Hamamelis virginiana in a very urban Toronto setting
I think maybe 3 out of 100 people who walk by a grouping of common witch hazel (Hamamelis virginiana) in a downtown Toronto "parkette" (teeny tiny park/green space) would notice the flowers on display now. And even this number is optimistic. But as your intrepid shrub freak, I gladly took these pictures of this very late blooming shrub on display. It was kind of risky, standing on a subway air grate, with the pungent and distinctive smell of pot wafting from some locals enjoying the sunny and chilly afternoon (and eyeing me suspiciously as I admired the witch hazel). H. virginiana's flowers are not as fragrant, to me, as my "Arnold Promise" witch hazel in February and the scent of marijuana didn't help matters.
Ahh, downtown gardening at its finest!
H. virginiana is a native species to the Toronto area as well (and most of eastern North America) and, unfortunately, not common at all in most residential landscapes. It takes a more refined sense of horticultural taste to appreciate their understated beauty compared to a mass of "Knock Out" roses.

◆ JOBS:
A - Answer these questions from the witch hazel post:
(i) What common name does the post give for Hamamelis virginiana?
(ii) What was the author standing on while taking the pictures?
(iii) Besides the Toronto area, where is H. virginiana native?
B - Print the passage from the witch hazel post, starting at "Hamamelis virginiana in" and ending at "didn't help matters.".

◆ DATA:

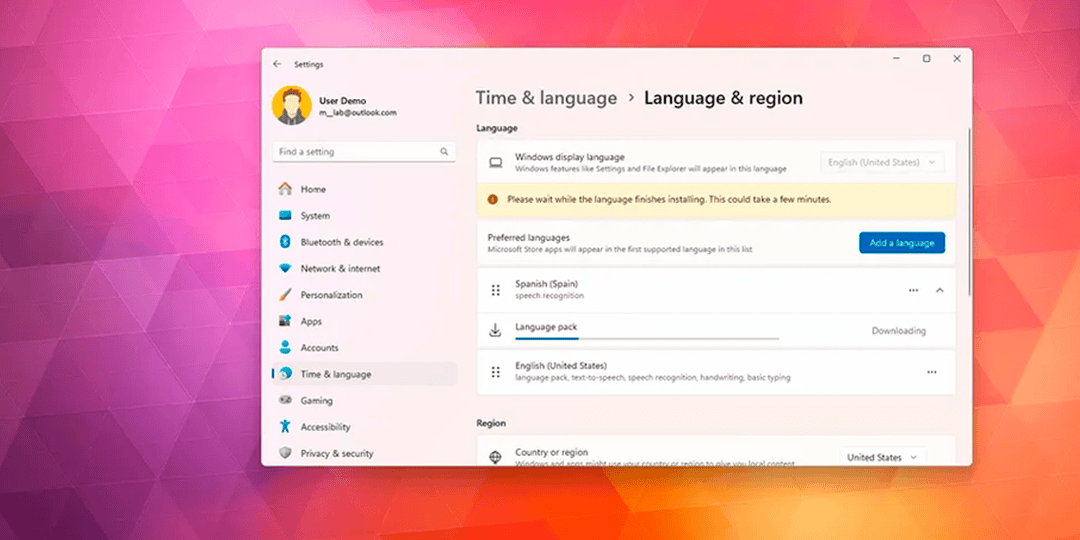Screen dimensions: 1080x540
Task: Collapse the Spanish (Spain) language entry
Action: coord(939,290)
* * *
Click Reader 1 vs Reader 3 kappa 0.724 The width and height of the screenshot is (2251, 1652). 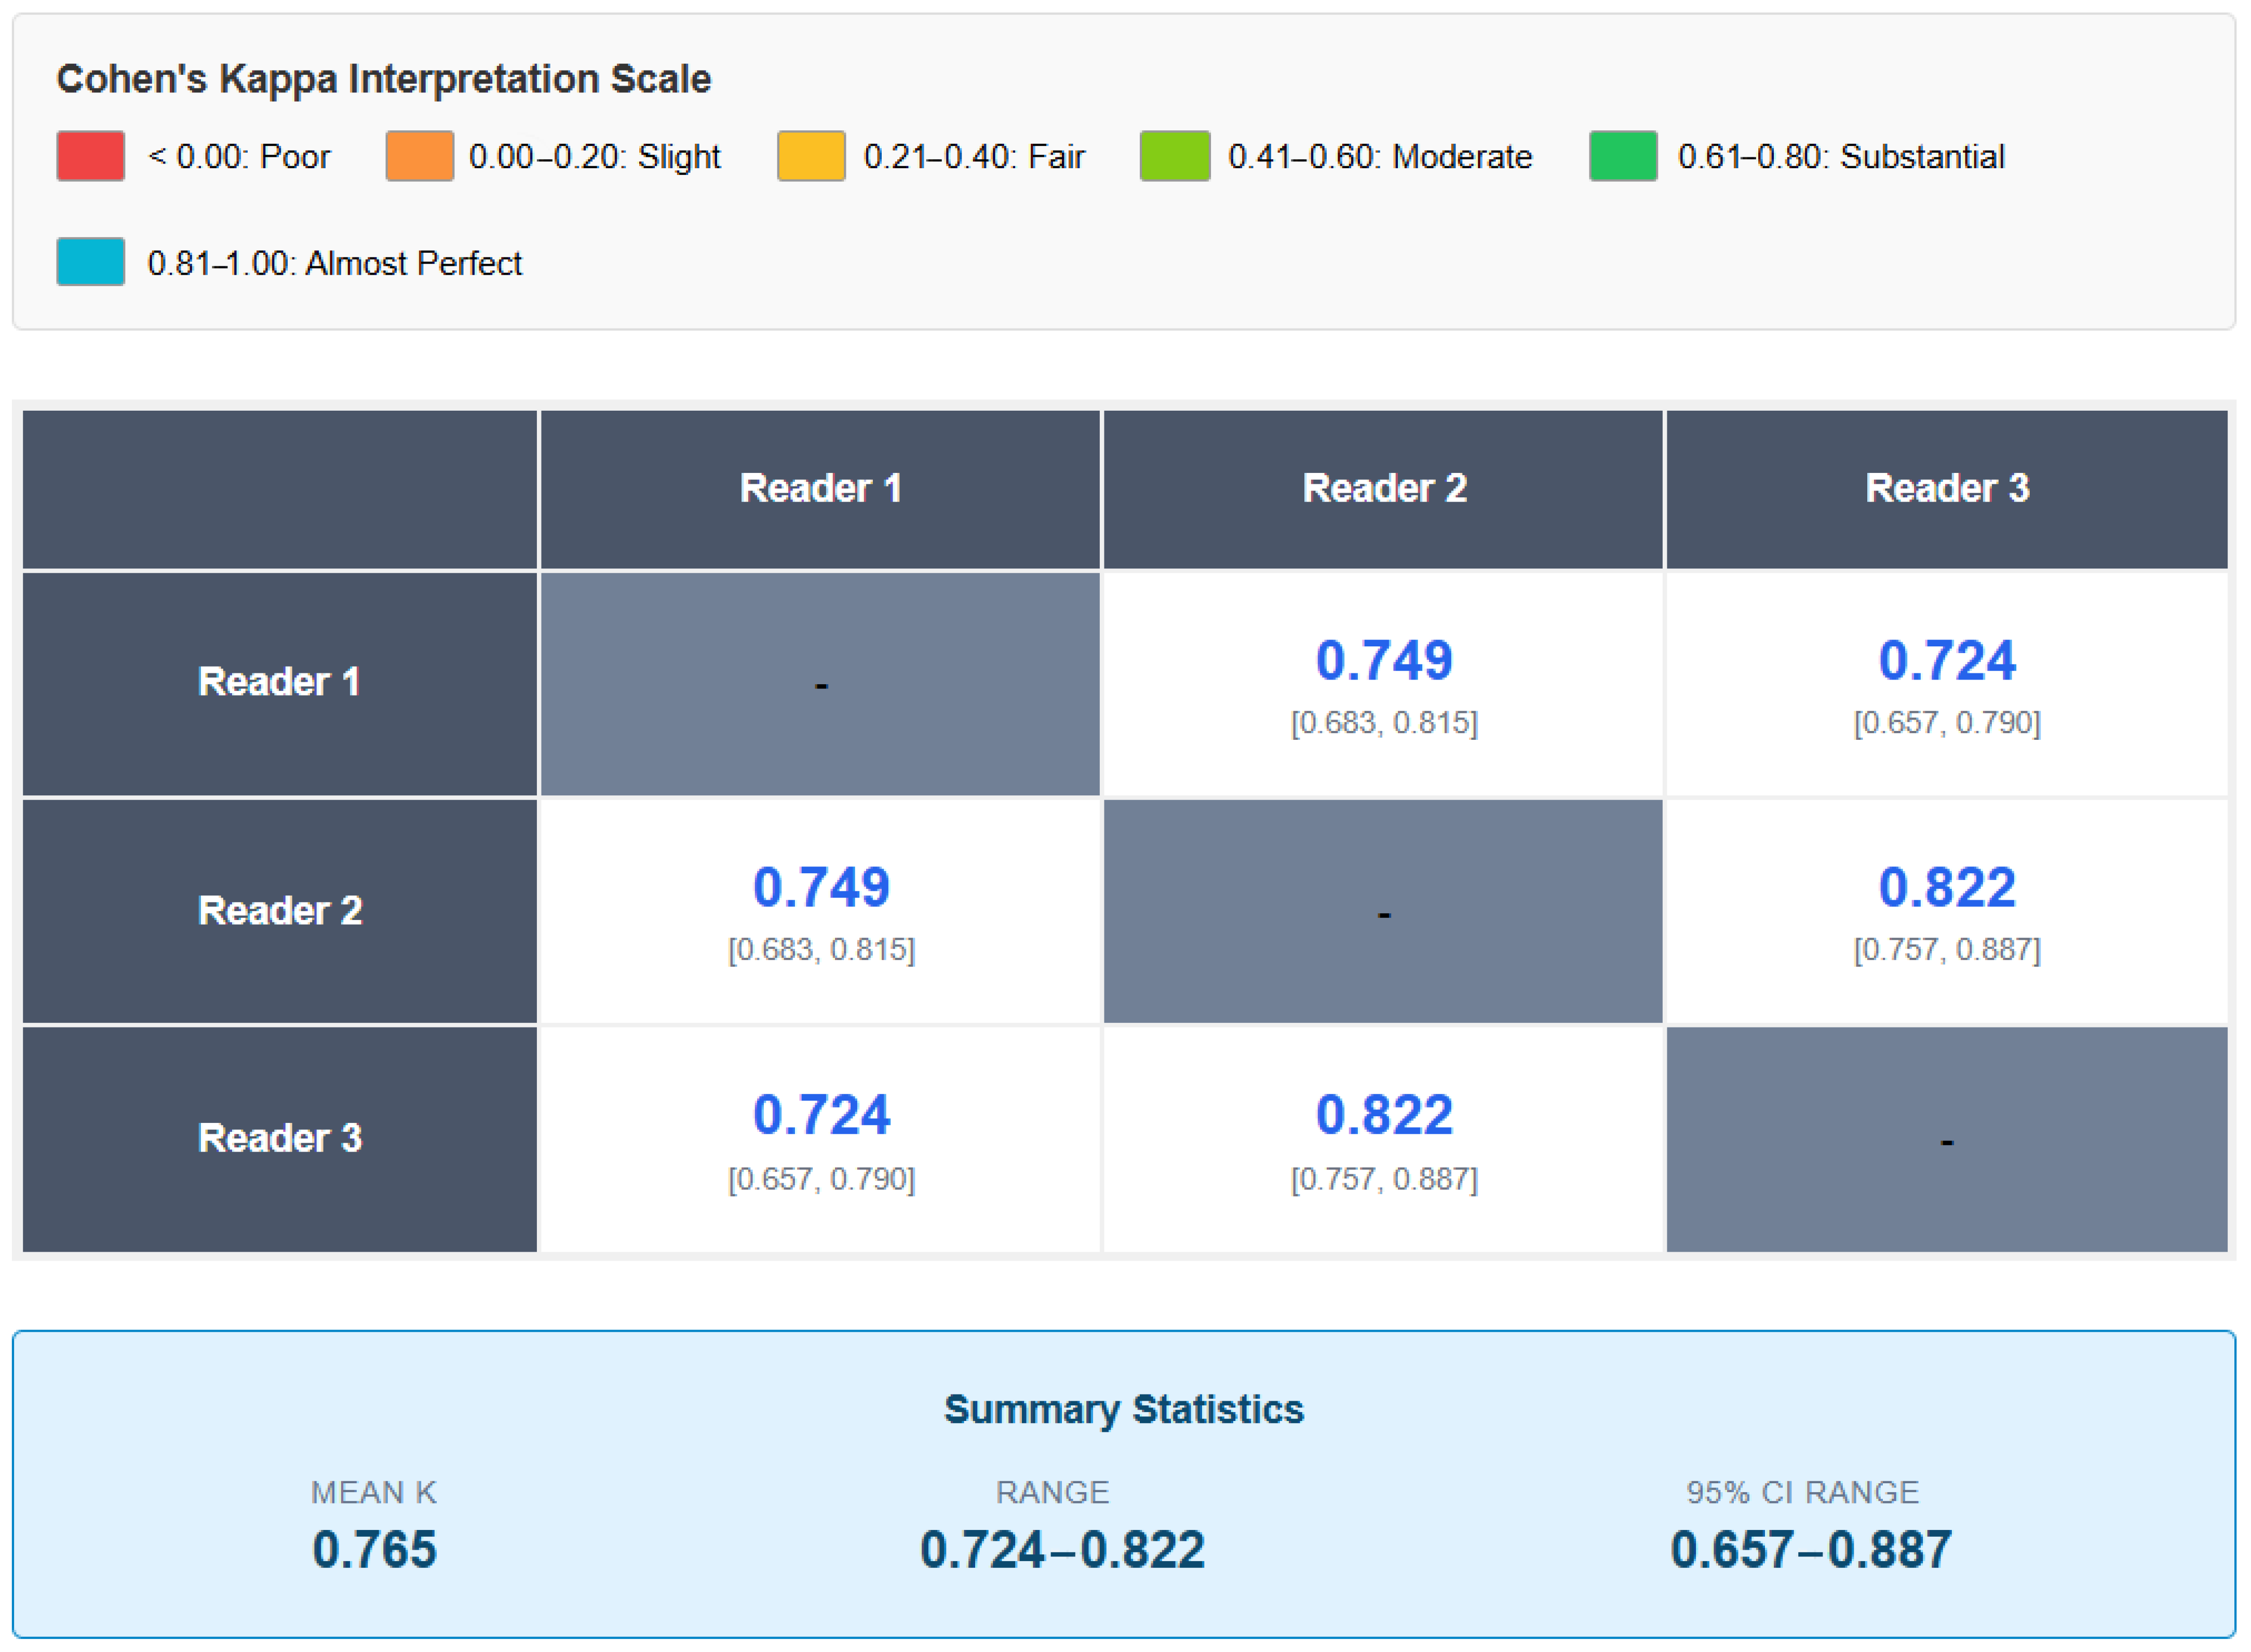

◆ WRITTEN RESPONSES:
A -
(i) Common witch hazel.
(ii) A subway air grate.
(iii) Most of eastern North America.

B -
Hamamelis virginiana in a very urban Toronto setting
I think maybe 3 out of 100 people who walk by a grouping of common witch hazel (Hamamelis virginiana) in a downtown Toronto "parkette" (teeny tiny park/green space) would notice the flowers on display now. And even this number is optimistic. But as your intrepid shrub freak, I gladly took these pictures of this very late blooming shrub on display. It was kind of risky, standing on a subway air grate, with the pungent and distinctive smell of pot wafting from some locals enjoying the sunny and chilly afternoon (and eyeing me suspiciously as I admired the witch hazel). H. virginiana's flowers are not as fragrant, to me, as my "Arnold Promise" witch hazel in February and the scent of marijuana didn't help matters.